Claude is a real estate developer, a murderer of language, a dullard, a vigorous if brief lover and a snob. What he is pretty much tells us who Trudy is. At the end of the first chapter (the chapters are short), we hear Trudy say, “We can’t do it.” And Claude says, “We can.” Plots are born out of such simplicity, out of such an embryo.

What they feel they can’t and can do is dispose of John Cairncross (martyr anyone?), Trudy’s separated-but-not-ex husband and Claude’s (gasp!) brother. Claude is broke (because he is stupid), Trudy doesn’t have any money because she married into it, and John (a poet and publisher of poetry and a teacher of poetry and a reciter of poetry — and one wonders: With so much emphasis on poetry, are we being told that he is surely not long for this world? We are.) has inherited the family home, worth a cool $7 million. Get rid of John, give up the baby for adoption, get the house, sell the house and retire in Norway.

With the ticking bomb of the imminent birth rushing the story forward and with McEwan’s undeniable facility with not just words but also feelings, the book largely hurtles toward the end (more on “largely” later) and is largely good. After John is served a poisoned smoothie (antifreeze) Trudy immediately regrets it: “She already sees how their plans have gone wrong, despite signs of early success. She’s shivering. Asserting her innocence isn’t viable after all.
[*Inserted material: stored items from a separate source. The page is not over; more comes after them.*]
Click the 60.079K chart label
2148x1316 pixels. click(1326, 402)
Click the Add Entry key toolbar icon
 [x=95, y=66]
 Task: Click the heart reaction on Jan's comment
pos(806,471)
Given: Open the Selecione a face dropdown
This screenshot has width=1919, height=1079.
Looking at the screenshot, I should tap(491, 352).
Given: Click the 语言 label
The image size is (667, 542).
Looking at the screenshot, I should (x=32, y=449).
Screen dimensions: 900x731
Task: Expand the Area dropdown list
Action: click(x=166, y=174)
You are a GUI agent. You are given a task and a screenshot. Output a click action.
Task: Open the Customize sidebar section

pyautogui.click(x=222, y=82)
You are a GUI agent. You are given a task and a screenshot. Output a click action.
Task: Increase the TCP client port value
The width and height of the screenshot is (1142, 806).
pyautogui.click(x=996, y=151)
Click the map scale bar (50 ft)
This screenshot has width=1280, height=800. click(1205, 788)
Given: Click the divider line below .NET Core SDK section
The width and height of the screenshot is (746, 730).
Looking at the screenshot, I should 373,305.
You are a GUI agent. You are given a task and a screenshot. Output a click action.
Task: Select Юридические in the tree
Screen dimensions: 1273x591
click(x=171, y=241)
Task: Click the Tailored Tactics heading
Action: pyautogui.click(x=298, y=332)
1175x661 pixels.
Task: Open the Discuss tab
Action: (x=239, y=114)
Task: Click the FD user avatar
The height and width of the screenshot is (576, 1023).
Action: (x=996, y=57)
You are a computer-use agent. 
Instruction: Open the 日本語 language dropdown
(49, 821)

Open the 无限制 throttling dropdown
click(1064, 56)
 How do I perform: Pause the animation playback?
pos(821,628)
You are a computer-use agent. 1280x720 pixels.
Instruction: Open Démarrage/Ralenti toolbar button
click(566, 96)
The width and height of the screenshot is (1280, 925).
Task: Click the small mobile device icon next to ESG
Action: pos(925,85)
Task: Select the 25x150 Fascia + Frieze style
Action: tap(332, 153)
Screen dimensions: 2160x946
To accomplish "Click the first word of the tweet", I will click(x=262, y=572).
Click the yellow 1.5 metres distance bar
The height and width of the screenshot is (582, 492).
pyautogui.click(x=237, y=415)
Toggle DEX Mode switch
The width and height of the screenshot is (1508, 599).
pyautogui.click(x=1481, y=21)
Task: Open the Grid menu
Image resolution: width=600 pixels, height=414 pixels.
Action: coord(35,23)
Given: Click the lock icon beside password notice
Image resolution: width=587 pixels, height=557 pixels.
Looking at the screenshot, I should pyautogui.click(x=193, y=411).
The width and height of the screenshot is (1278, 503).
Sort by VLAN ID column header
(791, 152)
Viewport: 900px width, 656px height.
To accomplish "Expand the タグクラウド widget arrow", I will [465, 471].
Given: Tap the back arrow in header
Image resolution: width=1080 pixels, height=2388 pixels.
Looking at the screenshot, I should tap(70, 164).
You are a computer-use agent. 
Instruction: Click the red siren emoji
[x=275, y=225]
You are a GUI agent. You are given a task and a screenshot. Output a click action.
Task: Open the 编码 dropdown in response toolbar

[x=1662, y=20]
The prospect of a fight with Claude has shown her how lonely her independence could be.” McEwan has always been stunningly good at exploring how intimacy is a precondition for betrayal, and that’s on display here, though not as finely wrought as in earlier work such as “Amsterdam” and “On Chesil Beach.”

Also on display is McEwan’s undeniable verbal wit: After John is poisoned in his own kitchen and leaves behind the wheel of his car, Trudy and Claude are left behind with their crime: “This is the reckless thrill of the poisoner’s art. The substance ingested, the act not yet complete…. They can only stand back and wait for the antithesis, for the antifreeze to leave him cold.” That last line has an awful beauty worthy of Shakespeare.

Unfortunately (for the reader and the book, if not for McEwan), the author himself (or at least his thoughts) is on display, and it doesn’t do the story any favors (hence the earlier “largely”). The fetus goes on about wine. Often. And long. “After a piercing white, a Pinot Noir is a mother’s soothing hand. Oh, to be alive while such a grape exists! A blossom, a bouquet of peace and reason. No one seems to want to read aloud the label so I’m forced to make a guess, and hazard an Échezeaux Grand Cru.” I was left thinking: Ian really loves wine.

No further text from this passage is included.